Home Hacking News Russian Hackers Exploited the Zero-Day and Microsoft Patches them

Russian Hackers Exploited the Zero-Day and Microsoft Patches them

by Unallocated Author

On the tuesday of this week Microsoft announced 14 security issues. In this 14, two are highly active and exploits and bugs for this are publicly available.

One of the above mentioned dangerous ones was patched with MS16-135, a bulletin rated important. This MS16-135 fixes two information disclosure and a three privilege escalation flaws, one of these is a Windows kernel bug exploited in attacks by a Russia-linked cyber espionage group to elevate privileges and escape the browser sandbox.

The zero-day, tracked as CVE-2016-7255, was reported to Microsoft by Google researchers on October 21 and it was disclosed by the search giant ten days later. Google typically gives vendors a few months to patch vulnerabilities, but the deadline is only 7 days for flaws exploited in the wild.

While Google decided that it would be in the best interest of users to disclose the vulnerability, Microsoft disagreed and criticized the company for putting its customers at risk. Microsoft said the vulnerability had been exploited in a low-volume spear-phishing campaign by the threat group known as Pawn Storm, APT28, Fancy Bear, Sednit, Sofacy and Tsar Team.

The vulnerability affects Windows Vista through Windows 10 Anniversary Update, but new mitigations prevent exploitation against the latter. The same attacks also leverage a Flash Player vulnerability that Adobe patched on October 26.

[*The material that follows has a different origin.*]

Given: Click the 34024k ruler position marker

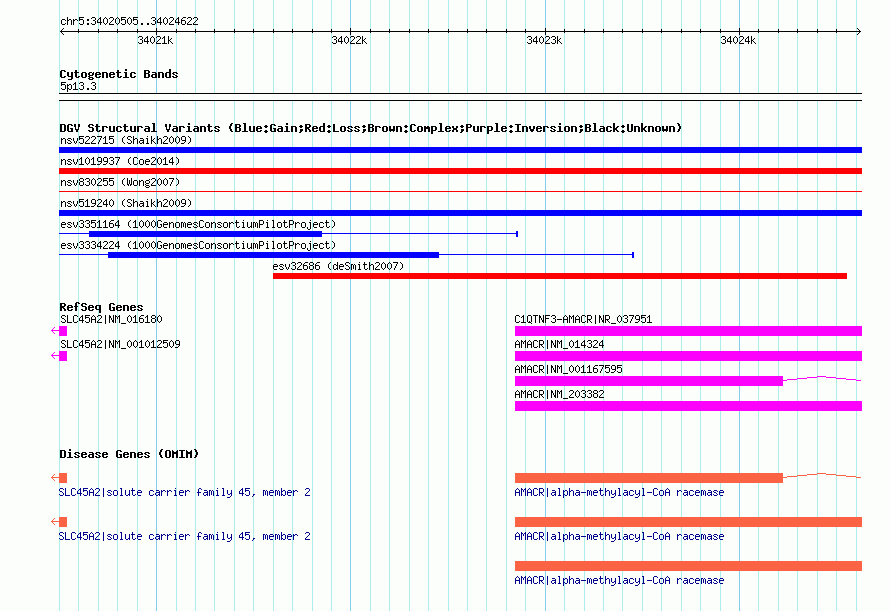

This is not the only zero-day vulnerability patched by Microsoft on Tuesday. The critical security bulletin MS16-132 addresses several issues related to the Windows Media Foundation, the Windows Animation Manager and OpenType fonts, including a remote code execution vulnerability (CVE-2016-7256) caused due to the way the Windows font library handles specially crafted embedded fonts.

The vulnerability has been exploited in the wild, but Microsoft has not shared any details on these attacks. The company said the flaw can be exploited via specially crafted websites or documents that victims must open in order to trigger the exploit.

Microsoft also patched a couple of vulnerabilities that have not been exploited in the wild, but for which exploits are publicly available. This includes a browser information disclosure vulnerability (CVE-2016-7199) and an Edge spoofing flaw (CVE-2016-7209) – both fixed with MS16-129.